The White House has never seen any thing to beat it. Where the powerful and the privileged usually dine, a buffet is laid on for members of the National Association for Stock Car Auto Racing. Where Casals once played, the entertain ment is a sort of tribal rite in which the guests whoop it up to a Texas honky-tonk beat. The placid evening air is pierced by a singer's plangent cry:

Whiskey River, don 't run dry,

You're all I've got—take care of

me...

Nor has an apparition like the singer himself been glimpsed around the White House lately—without being arrested on sight, that is. Bearded, sporting jeans and sneakers, with a bandanna tying back his shoulder-length red-brown hair and an earring dangling from his left ear, he comes on like some improbable blend of Celtic bard and Hell's Angel, with a smile straight out of Huckleberry Finn.

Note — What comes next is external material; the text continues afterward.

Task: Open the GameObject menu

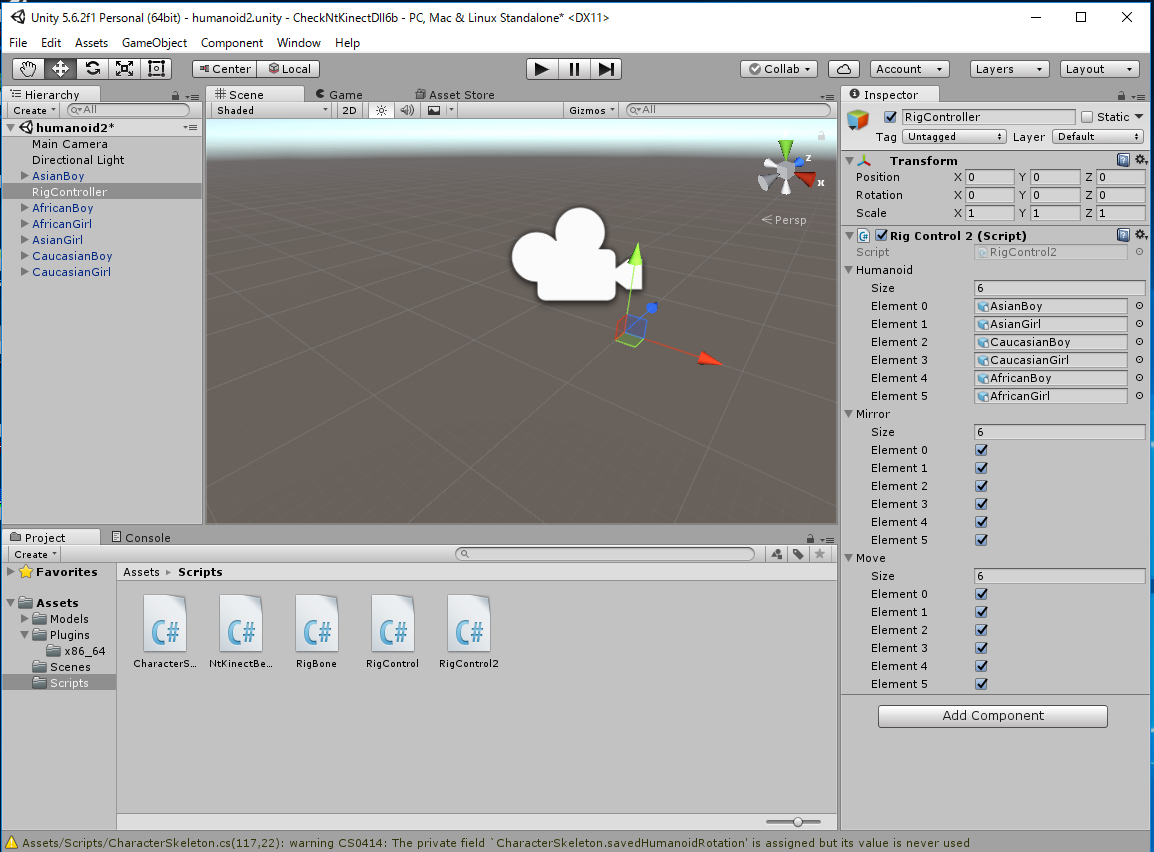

It is Jimmy Carter's kind of evening. The stock-car crowd is there because Ole Country Boy Carter is devoted to racing tracks the way his predecessors were to putting greens or yachting water. And the singer? Another Carter favorite: high-riding, low-living Willie Nelson, 45, country music's reigning "redneck rocker."

White House dinners are pretty high off the hog for Willie, who not too long ago was being written off by the country music establishment as an "outlaw"—a renegade, a troublemaker who wrote interesting songs but would never fuse his raw performing talents. Then six years ago, Willie bucked the system by leaving Nashville for Austin, Texas, where he took charge of a movement that made outlaw a term of defiant pride. Along with such congenial spirits as Waylon Jennings, Billy Joe Shaver and Jerry Jeff Walker, he fashioned a spare, linear style with a heavy rock beat that reached an audience far broader than the country faithful, mainly by appealing to long-haired rock fans.

The Austin sound—redneck rock or progressive country—began crossing over from country to pop charts and racking up sales once scarcely dreamed of in the country field. In the past two years, three such albums have gone platinum, in trade parlance (i.e., sold 1 million copies): an anthology of progressive stars titled The Outlaws, the duo album Waylon & Willie and Willie's own Red Headed Stranger. Willie's latest, Stardust, is currently one of the nation's hottest-selling country LPs, even though it consists entirely of Tin Pan Alley standards.

Progressive he may be, but Willie remains true to the bedrock traditions of folk, blues, jazz and country. His unusually sophisticated phrasing—now lagging behind the beat, now scooting ahead of it. twisting and rolling the melody like a champion lariat twirler—owes something to Frank Sinatra, one of his favorite singers. But his high, slightly nasal baritone retains an austere lyricism that goes back to Appalachian hills and hollows and beyond. Where much of commercial country music has only a catch in its throat, Willie's has a touch of iron in its soul.